Turning twenty-one has its pros and cons.

In life, we all have the "useless" birthdays. These birthdays are nothing but a celebration of turning another year older. This is kind of how I felt last year when, in February, I became twenty. But twenty-one is considered a milestone, especially for American youth. In the long run, how unique is gaining another responsibility?

I only question this, and slightly dread it, because there is more that comes with being twenty-one. For myself, a female, being this old means I am required to receive Pap smears in South Carolina, a procedure I do not like in the least. If you don't know what this is, well, they put a plastic thing inside you to open the region up and check the cervix for cancer. It isn't pleasant for me for multiple reasons.

But, back to what everyone knows about this age: drinking and the ability to purchase whatever kind you like.

I will probably enjoy being able to drink here. Thing is: I've had alcohol before. In Europe and Mexico, everything is a bit more relaxed, and it is indeed an excellent experience to learn what wine tastes like, or alcohol in general, and how to be a responsible drinker. Have I snuck some vodka in a tea before while on a trip? Yeah, and it was good. So, in hindsight, I've already had a taste of that part. But I'm celebrating regardless of experience.

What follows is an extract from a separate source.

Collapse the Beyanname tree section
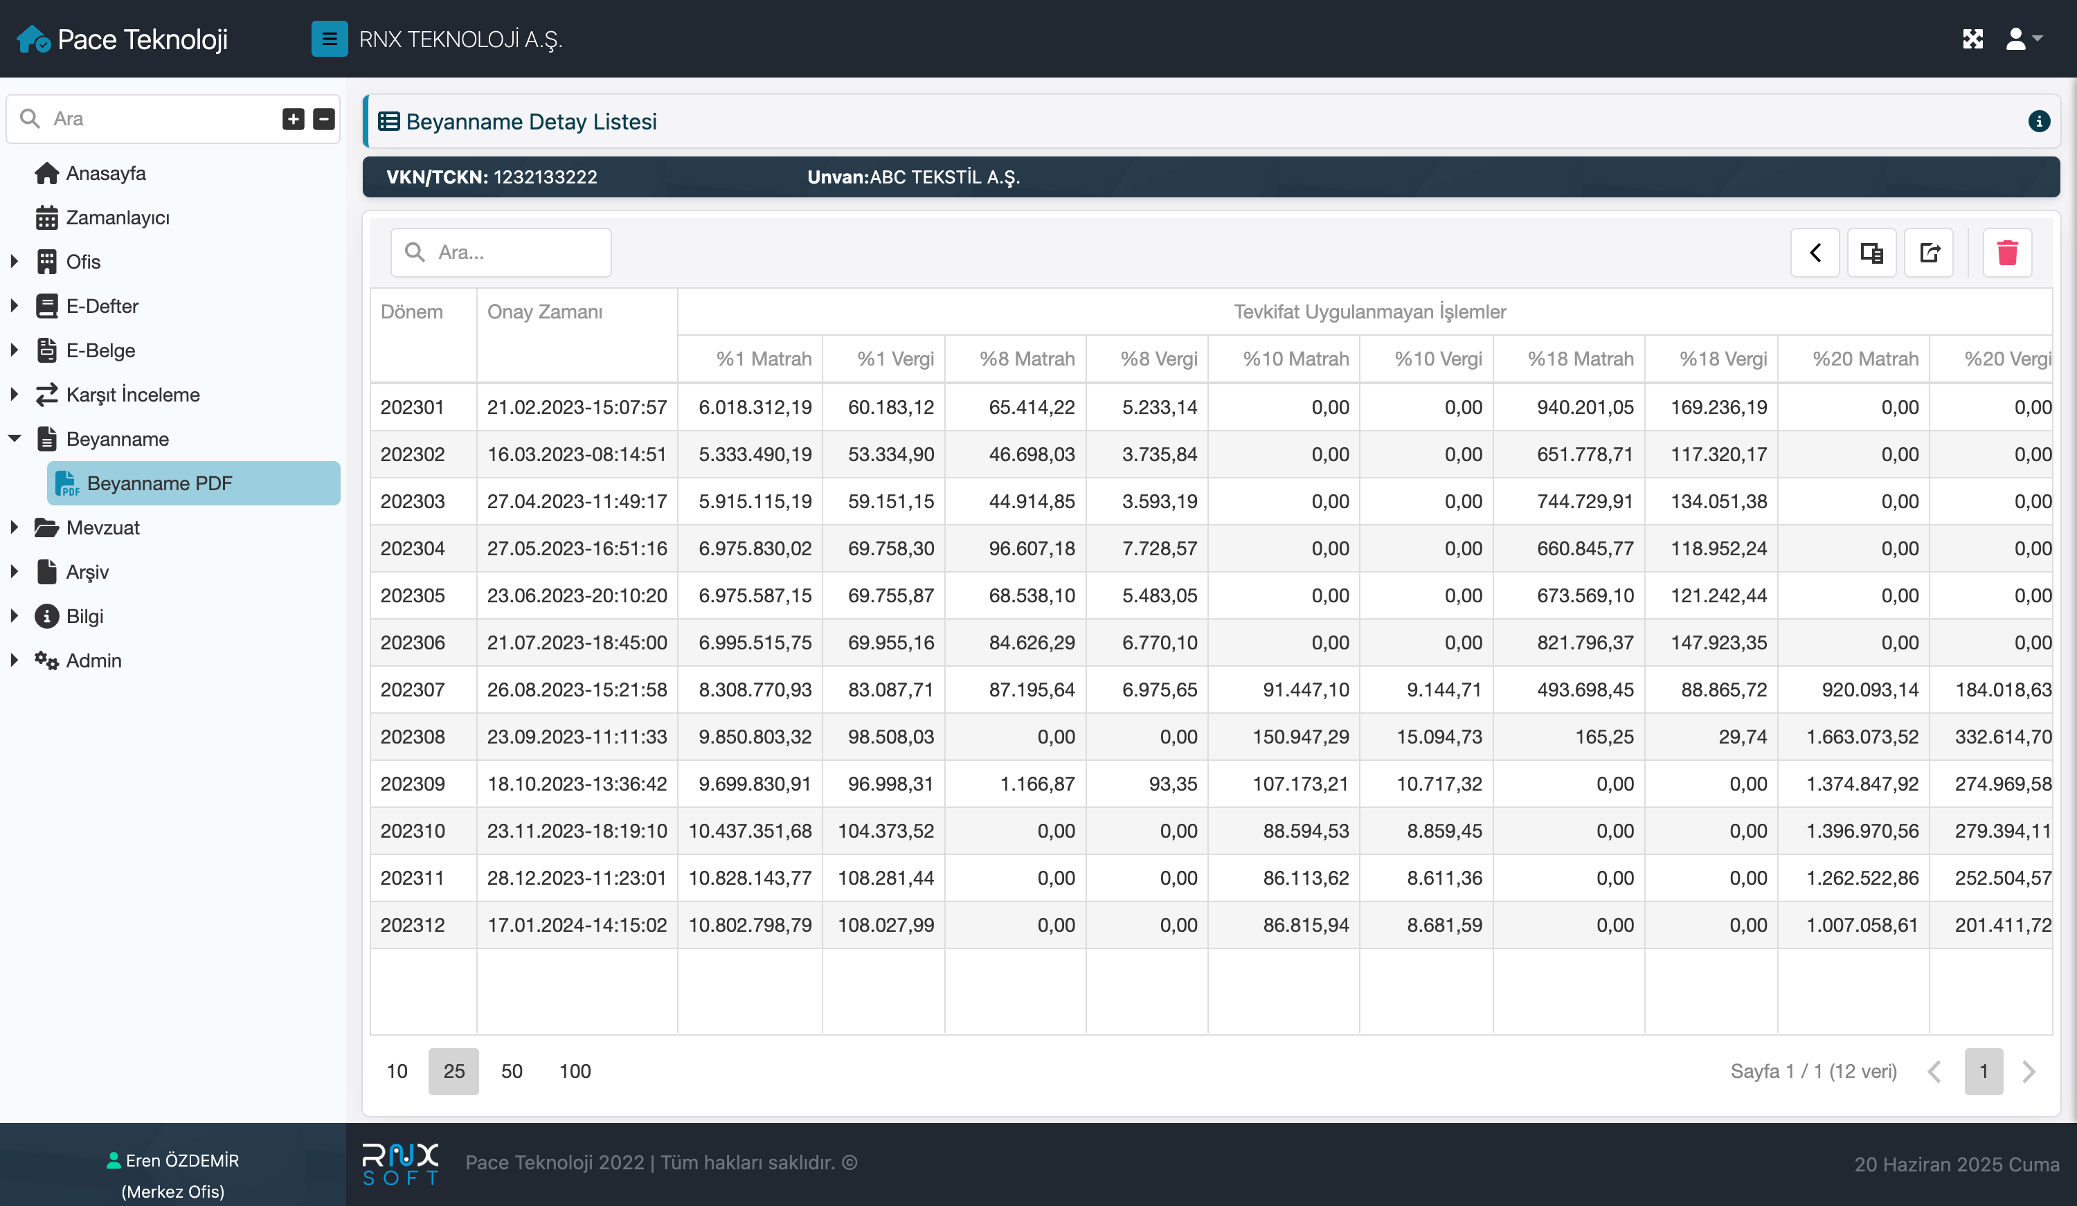(x=14, y=439)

Also, I'm going to be happy to be twenty for the next little bit. Do I know what I'm doing with my life? Not necessarily. And it will be a while until I do. But that is the point of being at this stage. And another year won't change that.

Yeah, I'm happy it is coming up, and that I get to see my friends and family, but I have only lived a short part of my life. More milestones will top this one, and they might not even be birthdays. But I'm still glad to be able to celebrate with those I love.